Sometime after this, he and Brienne bathe in the same tub, and Jaime tells her the truth behind Robert’s Rebellion and his act of slaying the King: he claims that Aerys Targaryen planned to burn King’s Landing using hidden stores of wildfire, and that he killed the Mad King in order to save the city and thousands of people. All credit to Jaime, he seems pretty shaken up about the whole thing, to the point that he basically collapses after telling Brienne, and one of the show’s oddest relationships continues to develop in some genuinely interesting ways.
Beyond the Wall
In the Wildling camp, Orell and Tormund pry some information from Jon about the patrols on the Wall: he tells them what seems to be the truth, that there are three castles left occupied on the Wall, with only a thousand men in Castle Black. Tormund threatens to kill Jon is he is lying, and Ygritte lures Jon into a cave where she convinces him to break his vows and have sex with her, but not before telling him once again “You know nothing, Jon Snow”. There’s not a lot else to say about the goings-on beyond the Wall this week, but it seems like Jon might be going native.
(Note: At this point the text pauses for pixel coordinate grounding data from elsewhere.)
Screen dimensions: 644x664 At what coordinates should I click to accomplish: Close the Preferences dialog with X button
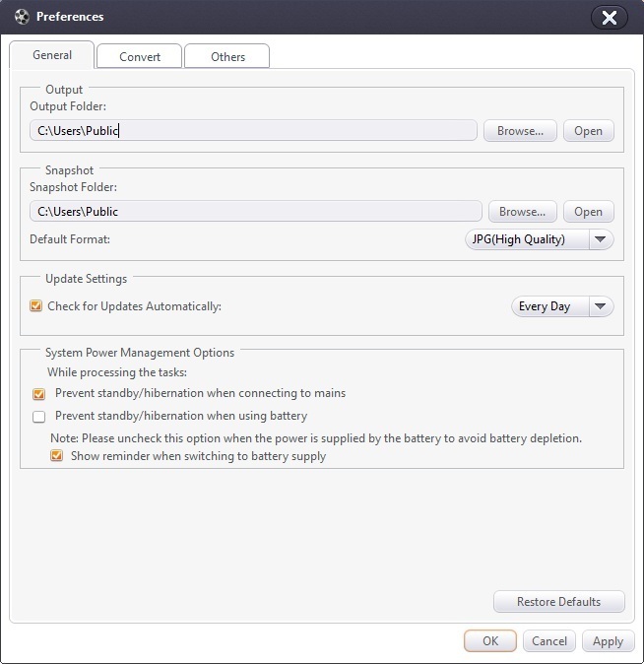click(x=610, y=18)
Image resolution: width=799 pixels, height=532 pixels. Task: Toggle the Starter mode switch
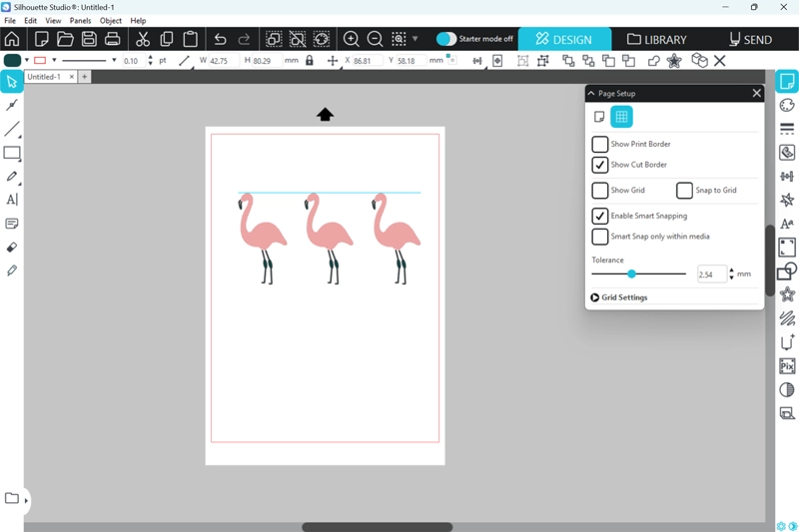(x=446, y=39)
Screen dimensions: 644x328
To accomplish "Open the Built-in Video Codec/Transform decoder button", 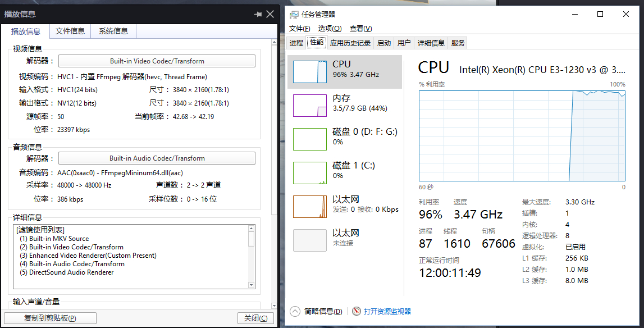I will point(157,61).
There’s a lot of messy personal stuff going on in King’s Landing this week, as Cersei enlists Littlefinger’s help to rid the city of the Tyrells, claiming that they do not hold the Crown’s best interests at heart. Meanwhile, Sansa and Margaery watch Ser Loras practicing his swordplay, with Sansa swooning over the young man. Unfortunately, Loras doesn’t seem overly bothered and has sex with his squire, who then turns out to be a spy for Littlefinger, who discovers the Tyrell’s plan to marry Sansa into their family. Littlefinger then meets Sansa to discuss getting her out of King’s Landing, but she tells him she wants to stay, not least because of her proposed nuptials.
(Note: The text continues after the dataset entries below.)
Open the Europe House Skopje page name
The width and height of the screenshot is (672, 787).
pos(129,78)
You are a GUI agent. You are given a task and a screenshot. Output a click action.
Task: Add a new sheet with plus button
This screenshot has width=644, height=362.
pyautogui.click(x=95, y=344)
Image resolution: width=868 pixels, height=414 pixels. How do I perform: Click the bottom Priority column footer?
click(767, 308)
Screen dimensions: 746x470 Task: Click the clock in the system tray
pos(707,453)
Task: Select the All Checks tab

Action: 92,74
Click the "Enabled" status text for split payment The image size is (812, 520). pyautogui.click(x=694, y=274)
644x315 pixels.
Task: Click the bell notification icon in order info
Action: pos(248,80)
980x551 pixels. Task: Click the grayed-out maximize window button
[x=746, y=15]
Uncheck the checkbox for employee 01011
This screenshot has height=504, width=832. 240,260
Elsewhere, Lady Olenna meets with Tyrion and agrees to pay for half of the Royal Wedding in typically crotchety manner, and Tyrion reports this back to his father. However, in his typically crotchety manner, Tywin reveals his plan to undermine the Tyrells by marrying Sansa to Tyrion instead of Loras: Tyrion is understandably upset by this, and Cersei is visibly amused by her brother’s discomfort until Tywin informs her that she will marry Loras in Sansa’s place. The siblings share a sulky look of ‘you suck, dad’ and the weirdest family tree in all of fiction continues to spread its twisted branches.
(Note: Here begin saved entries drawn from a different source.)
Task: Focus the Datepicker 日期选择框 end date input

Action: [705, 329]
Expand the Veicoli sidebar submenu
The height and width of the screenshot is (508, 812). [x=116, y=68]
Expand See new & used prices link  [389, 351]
You know earlier I said that Jaime and Brienne had one of the oddest relationships in the show? That’s nothing compared to Stannis and his wife Selyse, who prove to be the most dysfunctional couple in Westeros (and remember, some of the couples in this world are brother and sister) as Stannis visits Selyse in the locked tower he keeps her in with her three stillborn sons in glass tanks adorning the walls. He admits his infidelity with Melisandre, and she actively encourages it as a service to Lord of Light (him again!). Stannis then visits his daughter Shireen, a sweet little girl with an odd facial deformity, and tells her that he has imprisoned Davos for treason: she later sneaks down to the dungeons to visit him and begins teaching him to read with a book on Aegon I’s conquest of Westeros, which I believe is the Westerosian equivalent of ‘The Very Hungry Caterpillar’.
Across the Narrow Sea
Having left Astapor a bit on fire last week, Daenerys continues to march her Unsullied army across the land. Jorah Mormont and Barristan Selmy engage in a light pissing contest as they each attempt to pry into the other’s motives for helping Daenerys, while Daenerys attempts to find a leader for the Unsullied army. The officers show her that they have chosen a man named Grey Worm as their leader, and she tells them they are free to choose their own names: however, Grey Worm informs her that his current name is a good one, as it is the one he had when she freed the slaves. Things seem to be going a bit too well for Daenerys at the moment, and I can’t help but feel that something bad is around the corner.
Everything that happened in this week’s episode felt significant, and even though it is difficult to tell where things are leading with this show (unless you are familiar with the source material), the development always feels positive, and that is why Game of Thrones continues to be one of the best shows on television.